> **What is being asked**
Each line from the one with "Select the Per-Contributor" to the final line of the data must be reproduced exactly, and no other line may appear.

> **Information supplied**

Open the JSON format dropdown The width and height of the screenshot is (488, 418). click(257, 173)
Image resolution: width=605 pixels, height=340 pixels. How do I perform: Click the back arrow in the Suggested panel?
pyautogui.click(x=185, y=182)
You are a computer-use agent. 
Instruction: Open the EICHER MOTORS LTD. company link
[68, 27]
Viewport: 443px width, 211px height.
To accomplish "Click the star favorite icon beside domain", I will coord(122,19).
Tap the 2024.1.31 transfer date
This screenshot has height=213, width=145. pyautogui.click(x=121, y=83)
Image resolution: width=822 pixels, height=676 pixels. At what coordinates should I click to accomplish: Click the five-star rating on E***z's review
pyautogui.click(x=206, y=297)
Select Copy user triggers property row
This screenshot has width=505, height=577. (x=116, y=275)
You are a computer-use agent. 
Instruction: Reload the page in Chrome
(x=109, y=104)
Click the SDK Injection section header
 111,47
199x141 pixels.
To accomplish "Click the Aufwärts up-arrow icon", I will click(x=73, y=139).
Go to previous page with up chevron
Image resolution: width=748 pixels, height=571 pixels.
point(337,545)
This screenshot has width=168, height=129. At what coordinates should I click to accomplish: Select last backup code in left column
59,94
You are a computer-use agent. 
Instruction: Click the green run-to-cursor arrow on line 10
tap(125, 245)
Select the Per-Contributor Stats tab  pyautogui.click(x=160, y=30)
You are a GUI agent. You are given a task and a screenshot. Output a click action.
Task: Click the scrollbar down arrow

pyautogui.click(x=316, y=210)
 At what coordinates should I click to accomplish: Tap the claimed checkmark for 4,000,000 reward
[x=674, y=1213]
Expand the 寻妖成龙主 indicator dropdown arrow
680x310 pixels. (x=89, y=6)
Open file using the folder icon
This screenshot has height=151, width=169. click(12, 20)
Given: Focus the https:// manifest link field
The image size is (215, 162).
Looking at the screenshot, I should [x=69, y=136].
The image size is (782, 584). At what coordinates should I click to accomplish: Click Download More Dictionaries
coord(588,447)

> **Written answer**
Select the Per-Contributor Stats tab  pyautogui.click(x=160, y=30)
You are a GUI agent. You are given a task and a screenshot. Output a click action.
Task: Click the scrollbar down arrow

pyautogui.click(x=316, y=210)
 At what coordinates should I click to accomplish: Tap the claimed checkmark for 4,000,000 reward
[x=674, y=1213]
Expand the 寻妖成龙主 indicator dropdown arrow
680x310 pixels. (x=89, y=6)
Open file using the folder icon
This screenshot has height=151, width=169. click(12, 20)
Given: Focus the https:// manifest link field
The image size is (215, 162).
Looking at the screenshot, I should [x=69, y=136].
The image size is (782, 584). At what coordinates should I click to accomplish: Click Download More Dictionaries
coord(588,447)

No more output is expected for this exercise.